Мой отчим, старый коммунист Никита Сорвин, узнав, что я стал чекистом, приехал из деревни.
— Сам захотел там работать или заставили? — спросил он.
— Не заставили, а предложили. В окружкоме сказали, что в ОГПУ я нужнее…
Старик задумался, прошелся по комнате:
— Ну что ж, Ваня, быть может, навсегда тебе такой путь определили. Под гимнастеркой чекиста душа должна быть чуткая и тонкая. Загубишь невинного человека — проклинать будут… Подумай об этом, взвесь все…

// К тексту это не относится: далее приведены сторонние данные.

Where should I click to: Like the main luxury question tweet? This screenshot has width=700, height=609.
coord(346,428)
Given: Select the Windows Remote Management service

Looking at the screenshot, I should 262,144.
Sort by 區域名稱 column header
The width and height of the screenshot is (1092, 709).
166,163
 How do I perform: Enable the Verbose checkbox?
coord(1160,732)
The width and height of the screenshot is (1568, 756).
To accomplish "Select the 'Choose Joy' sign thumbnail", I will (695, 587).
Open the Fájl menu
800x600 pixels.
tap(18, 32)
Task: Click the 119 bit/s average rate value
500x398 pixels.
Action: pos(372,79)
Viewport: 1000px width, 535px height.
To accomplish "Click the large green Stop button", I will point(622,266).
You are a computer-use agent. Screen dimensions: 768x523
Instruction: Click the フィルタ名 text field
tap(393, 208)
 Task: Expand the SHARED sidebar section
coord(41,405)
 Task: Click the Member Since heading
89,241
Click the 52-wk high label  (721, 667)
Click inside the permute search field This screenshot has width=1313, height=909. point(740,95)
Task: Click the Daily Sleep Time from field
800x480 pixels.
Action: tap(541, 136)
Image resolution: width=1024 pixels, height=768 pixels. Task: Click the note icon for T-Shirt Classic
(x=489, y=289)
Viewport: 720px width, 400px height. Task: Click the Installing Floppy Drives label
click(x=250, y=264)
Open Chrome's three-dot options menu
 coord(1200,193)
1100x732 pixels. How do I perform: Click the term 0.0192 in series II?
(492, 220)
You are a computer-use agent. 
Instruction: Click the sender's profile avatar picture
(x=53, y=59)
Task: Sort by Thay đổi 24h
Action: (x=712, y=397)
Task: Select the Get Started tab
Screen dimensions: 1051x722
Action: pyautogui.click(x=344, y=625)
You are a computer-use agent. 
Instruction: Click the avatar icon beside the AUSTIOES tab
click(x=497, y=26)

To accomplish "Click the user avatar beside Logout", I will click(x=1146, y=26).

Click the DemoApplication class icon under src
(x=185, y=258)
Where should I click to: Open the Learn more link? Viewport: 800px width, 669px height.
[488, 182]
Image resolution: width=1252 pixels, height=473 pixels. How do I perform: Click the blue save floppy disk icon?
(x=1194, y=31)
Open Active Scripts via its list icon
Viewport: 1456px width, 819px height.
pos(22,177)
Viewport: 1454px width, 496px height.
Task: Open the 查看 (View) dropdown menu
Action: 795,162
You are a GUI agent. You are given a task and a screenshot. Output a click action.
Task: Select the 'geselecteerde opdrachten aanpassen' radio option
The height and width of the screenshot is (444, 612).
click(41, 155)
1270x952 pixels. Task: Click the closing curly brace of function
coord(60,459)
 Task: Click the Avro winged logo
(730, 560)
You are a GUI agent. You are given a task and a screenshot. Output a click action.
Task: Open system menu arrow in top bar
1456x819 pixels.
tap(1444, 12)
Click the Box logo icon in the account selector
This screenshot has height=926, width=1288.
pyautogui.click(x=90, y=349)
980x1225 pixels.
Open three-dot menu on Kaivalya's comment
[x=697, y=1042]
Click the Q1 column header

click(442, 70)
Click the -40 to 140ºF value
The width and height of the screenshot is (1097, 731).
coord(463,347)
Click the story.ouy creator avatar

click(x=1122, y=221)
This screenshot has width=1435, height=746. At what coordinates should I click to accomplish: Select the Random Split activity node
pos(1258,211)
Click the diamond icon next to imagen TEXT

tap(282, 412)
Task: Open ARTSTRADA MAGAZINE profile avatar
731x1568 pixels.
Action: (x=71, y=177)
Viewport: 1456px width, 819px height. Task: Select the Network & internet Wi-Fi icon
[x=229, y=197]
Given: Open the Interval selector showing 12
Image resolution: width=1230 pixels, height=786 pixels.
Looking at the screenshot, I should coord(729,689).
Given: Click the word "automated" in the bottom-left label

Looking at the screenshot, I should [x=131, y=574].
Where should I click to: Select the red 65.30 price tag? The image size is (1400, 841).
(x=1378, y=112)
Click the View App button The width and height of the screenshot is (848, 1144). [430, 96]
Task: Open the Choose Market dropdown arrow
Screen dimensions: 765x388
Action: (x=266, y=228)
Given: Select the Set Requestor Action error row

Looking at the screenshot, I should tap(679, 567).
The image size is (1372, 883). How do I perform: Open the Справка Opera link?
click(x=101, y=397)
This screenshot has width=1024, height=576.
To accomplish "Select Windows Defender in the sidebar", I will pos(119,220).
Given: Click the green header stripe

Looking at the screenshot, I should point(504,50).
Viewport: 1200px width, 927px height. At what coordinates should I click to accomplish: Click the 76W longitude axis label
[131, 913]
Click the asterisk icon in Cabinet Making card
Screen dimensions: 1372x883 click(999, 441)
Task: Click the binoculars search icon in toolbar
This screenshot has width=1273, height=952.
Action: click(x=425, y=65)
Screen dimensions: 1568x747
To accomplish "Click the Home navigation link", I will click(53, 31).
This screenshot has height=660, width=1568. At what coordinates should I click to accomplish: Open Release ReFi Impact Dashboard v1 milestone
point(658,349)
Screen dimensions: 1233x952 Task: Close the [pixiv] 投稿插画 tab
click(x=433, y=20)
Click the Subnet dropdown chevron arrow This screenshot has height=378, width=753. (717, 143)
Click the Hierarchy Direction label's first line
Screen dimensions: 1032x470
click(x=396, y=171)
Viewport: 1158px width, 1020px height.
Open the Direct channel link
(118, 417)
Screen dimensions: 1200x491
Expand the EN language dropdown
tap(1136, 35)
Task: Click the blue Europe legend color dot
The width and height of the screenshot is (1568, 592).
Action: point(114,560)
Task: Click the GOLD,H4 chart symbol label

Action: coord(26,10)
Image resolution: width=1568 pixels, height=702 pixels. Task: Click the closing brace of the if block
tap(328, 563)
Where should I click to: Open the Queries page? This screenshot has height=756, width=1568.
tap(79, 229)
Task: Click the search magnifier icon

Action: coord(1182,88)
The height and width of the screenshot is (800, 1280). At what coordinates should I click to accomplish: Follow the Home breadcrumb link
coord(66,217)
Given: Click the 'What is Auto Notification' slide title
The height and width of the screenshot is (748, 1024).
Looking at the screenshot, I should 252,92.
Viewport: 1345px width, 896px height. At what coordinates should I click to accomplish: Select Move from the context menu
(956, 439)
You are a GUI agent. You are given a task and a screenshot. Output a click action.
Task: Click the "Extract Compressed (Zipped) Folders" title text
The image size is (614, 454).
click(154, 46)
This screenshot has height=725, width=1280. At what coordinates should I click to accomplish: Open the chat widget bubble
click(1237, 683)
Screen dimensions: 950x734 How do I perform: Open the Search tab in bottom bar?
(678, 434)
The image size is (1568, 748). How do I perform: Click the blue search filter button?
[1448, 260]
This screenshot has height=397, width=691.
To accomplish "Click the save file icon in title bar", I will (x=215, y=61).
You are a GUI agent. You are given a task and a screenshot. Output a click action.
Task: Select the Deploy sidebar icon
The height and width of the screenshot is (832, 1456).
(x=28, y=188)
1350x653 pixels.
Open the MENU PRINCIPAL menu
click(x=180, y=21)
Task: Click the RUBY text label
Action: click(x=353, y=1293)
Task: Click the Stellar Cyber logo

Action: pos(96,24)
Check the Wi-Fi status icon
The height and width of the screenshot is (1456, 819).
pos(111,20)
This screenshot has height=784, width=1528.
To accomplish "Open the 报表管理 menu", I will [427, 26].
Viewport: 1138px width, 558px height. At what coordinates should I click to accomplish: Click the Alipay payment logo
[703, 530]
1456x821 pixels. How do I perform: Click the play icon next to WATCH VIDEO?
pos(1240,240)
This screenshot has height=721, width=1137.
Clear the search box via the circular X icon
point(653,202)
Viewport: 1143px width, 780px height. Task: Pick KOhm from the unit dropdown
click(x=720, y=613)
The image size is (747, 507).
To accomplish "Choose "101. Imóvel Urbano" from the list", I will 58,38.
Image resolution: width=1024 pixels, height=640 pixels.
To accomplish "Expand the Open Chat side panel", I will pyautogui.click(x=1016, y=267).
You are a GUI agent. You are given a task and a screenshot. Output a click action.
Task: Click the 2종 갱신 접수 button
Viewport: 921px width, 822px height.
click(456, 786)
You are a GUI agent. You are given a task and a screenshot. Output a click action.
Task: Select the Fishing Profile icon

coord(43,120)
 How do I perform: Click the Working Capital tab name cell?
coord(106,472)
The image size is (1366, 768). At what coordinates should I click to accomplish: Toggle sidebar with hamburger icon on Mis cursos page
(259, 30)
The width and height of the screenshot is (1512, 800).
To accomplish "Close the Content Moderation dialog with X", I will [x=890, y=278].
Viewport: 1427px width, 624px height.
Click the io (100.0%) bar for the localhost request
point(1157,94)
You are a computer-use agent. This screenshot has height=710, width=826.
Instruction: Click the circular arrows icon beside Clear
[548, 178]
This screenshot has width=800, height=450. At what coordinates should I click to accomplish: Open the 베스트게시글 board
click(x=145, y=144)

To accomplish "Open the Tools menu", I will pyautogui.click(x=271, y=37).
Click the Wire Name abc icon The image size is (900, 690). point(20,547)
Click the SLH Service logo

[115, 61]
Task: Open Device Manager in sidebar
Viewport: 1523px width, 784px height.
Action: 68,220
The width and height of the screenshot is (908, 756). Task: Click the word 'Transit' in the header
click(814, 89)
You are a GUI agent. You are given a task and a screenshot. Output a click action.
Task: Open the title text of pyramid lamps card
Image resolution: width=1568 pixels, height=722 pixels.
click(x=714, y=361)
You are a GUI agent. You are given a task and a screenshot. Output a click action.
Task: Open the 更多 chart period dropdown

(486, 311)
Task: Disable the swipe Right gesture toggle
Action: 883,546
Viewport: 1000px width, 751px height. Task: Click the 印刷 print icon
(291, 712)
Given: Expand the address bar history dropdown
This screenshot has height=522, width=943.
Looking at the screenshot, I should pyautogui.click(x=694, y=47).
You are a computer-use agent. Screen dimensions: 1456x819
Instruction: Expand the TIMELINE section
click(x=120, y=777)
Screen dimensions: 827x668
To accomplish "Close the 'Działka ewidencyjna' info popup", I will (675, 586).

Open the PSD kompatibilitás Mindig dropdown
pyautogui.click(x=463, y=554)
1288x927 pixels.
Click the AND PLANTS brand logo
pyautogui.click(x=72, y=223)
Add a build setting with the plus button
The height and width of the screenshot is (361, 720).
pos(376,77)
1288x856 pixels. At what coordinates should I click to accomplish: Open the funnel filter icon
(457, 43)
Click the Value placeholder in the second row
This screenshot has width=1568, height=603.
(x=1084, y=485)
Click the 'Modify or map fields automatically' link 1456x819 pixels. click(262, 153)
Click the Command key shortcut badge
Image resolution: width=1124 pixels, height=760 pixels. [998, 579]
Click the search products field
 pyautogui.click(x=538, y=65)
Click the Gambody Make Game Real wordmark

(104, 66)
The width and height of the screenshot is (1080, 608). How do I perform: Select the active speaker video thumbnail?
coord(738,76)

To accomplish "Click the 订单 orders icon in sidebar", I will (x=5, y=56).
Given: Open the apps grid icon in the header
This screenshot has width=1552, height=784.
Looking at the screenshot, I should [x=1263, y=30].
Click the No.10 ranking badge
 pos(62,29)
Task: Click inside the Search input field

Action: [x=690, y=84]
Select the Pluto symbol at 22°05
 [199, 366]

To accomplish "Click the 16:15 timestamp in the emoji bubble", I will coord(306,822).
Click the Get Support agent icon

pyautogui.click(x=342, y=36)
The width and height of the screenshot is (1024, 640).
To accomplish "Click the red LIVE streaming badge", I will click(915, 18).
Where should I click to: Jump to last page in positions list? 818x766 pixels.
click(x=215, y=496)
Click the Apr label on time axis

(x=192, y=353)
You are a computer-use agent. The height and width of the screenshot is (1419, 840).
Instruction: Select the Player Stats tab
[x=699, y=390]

Как и все в молодости, я не любил поучений, надулся и замолчал, а отчим, заметив мое состояние, сказал:
— Не серчай, Иван. Не думай, вот, какой нашелся ангел-хранитель! Много еще врагов вокруг нас, и бороться с ними надо. Ты помнишь, как гонялась за мной колчаковская контрразведка, как шомполами перебили колчаковцы ноги твоей матери. Я за то, чтобы карать тех, кто прячет в землю хлеб и стреляет в сельских активистов из-за угла. Я за то, чтобы вылавливать и уничтожать врагов. Но все это надо с умом делать, чтобы сгоряча не обрушить свой гнев и кару народную на людей честных и неповинных. Вот так-то, елки-палки…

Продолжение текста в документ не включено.